Braaaaaiiiiiiiiiins.

“‘Every dollar we invested to map the human genome returned $140 to our economy — every dollar,’ he said. ‘Today our scientists are mapping the human brain to unlock the answers to Alzheimer’s. They’re developing drugs to regenerate damaged organs, devising new materials to make batteries 10 times more powerful. Now is not the time to gut these job-creating investments in science and innovation.'”

President Obama makes the case for federal investment in the Brain Activity Map Project. (You heard it here first, tinfoil hat people. The tyranny of the Kenyan socialist will not stop at your precious bodily fluids — He’s going to read your brainwaves too!) Seriously, though, investing in basic scientific research like this is, er, a no-brainer. It creates jobs while advancing the frontiers of human knowledge in all kinds of unanticipated ways. We’d be stupid not to support this — which means, of course, the jury’s still out on whether we will.

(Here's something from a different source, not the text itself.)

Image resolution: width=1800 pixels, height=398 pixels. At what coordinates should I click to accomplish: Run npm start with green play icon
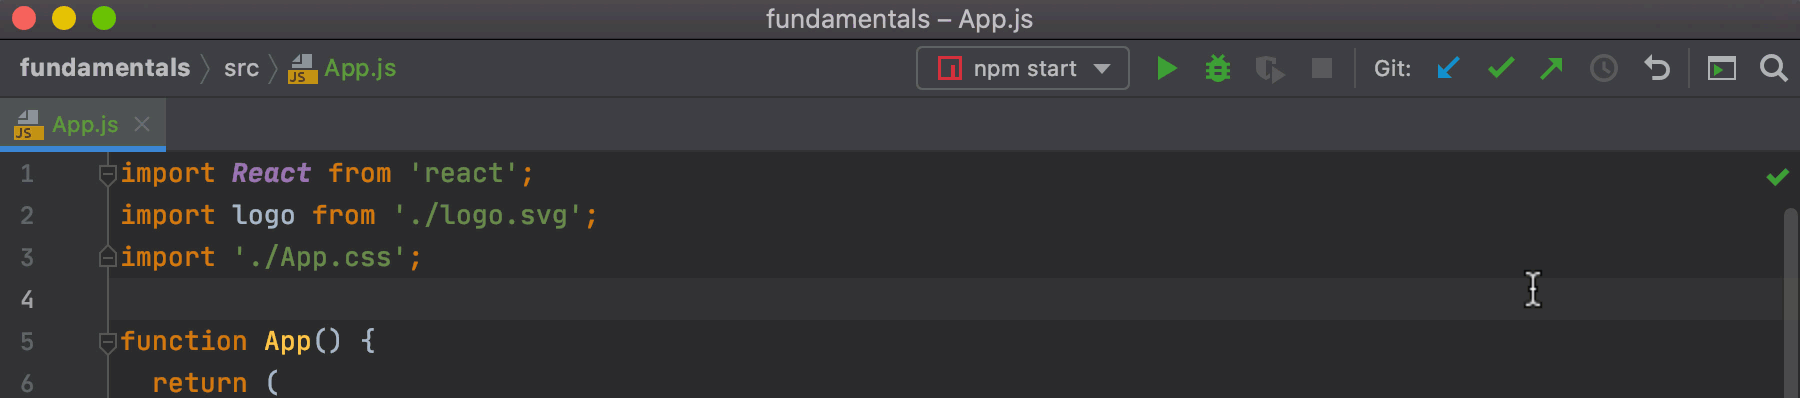tap(1166, 68)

Update: “BAM is an acronym you’ll probably be hearing a lot in the weeks and months to come — so let’s talk about what the BAM project is, what it isn’t, and why it’s raising both interest and eyebrows throughout the scientific community.” Io9 has more.

We Control The Verti…ooh, new Tweet!

“Over the last several years, the problem of attention has migrated right into the center of our cultural attention. We hunt it in neurology labs, lament its decline on op-ed pages, fetishize it in grassroots quality-of-life movements, diagnose its absence in more and more of our children every year, cultivate it in yoga class twice a week, harness it as the engine of self-help empires, and pump it up to superhuman levels with drugs originally intended to treat Alzheimer’s and narcolepsy…We are, in short, terminally distracted. And distracted, the alarmists will remind you, was once a synonym for insane.”

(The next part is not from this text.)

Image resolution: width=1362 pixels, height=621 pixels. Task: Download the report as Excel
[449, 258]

Or, as Matt Johnson put it 25 years ago, I’ve been filled with useless information, spewed out by papers and radio stations…Another year older and what have i done? All my aspirations have shriveled in the sun. And don’t get me started on blogs, e-mails, youtubes, and tweets. In a New York Magazine cover story, Sam Anderson runs the gamut from Buddhism to Lifehacking to ascertain whether technology has really propelled us into a “crisis of attention”. (By way of Dangerous Meta, a blog that’s invariably worth the distraction.) And his conclusion? Maybe, but thems the breaks, folks. There’s no going back at this point. “This is what the web-threatened punditry often fails to recognize: Focus is a paradox — it has distraction built into it. The two are symbiotic; they’re the systole and diastole of consciousness…The truly wise will harness, rather than abandon, the power of distraction.

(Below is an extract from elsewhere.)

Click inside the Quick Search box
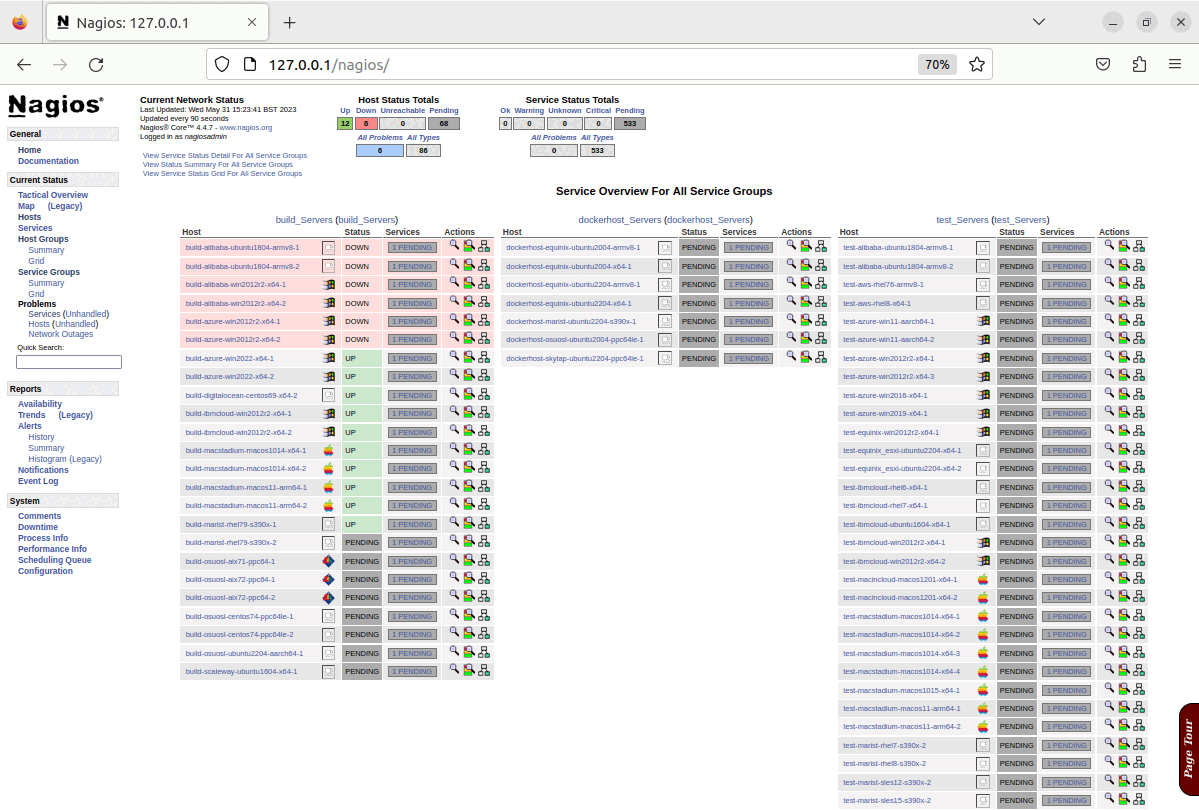Screen dimensions: 1199x810 [x=67, y=361]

Which just goes to show, the real key to harnessing distraction is…wait, hold on a tic, gotta get back to you. There’s a new funny hamster vid on Youtube.

Thanks for the Memories.

“We appear to be bringing the worst affected parts of the brain functionally back to life.” Is Alzheimer’s disease about to go the way of polio? A new drug known as rember, according to scientists in England, seems to halt and even roll back the symptoms of Alzheimer’s. “We have demonstrated for the first time that it may be possible to arrest progression of the disease by targeting the tangles that are highly correlated with the disease. This is the most significant development in the treatment of the tangles since Alois Alzheimer discovered them in 1907.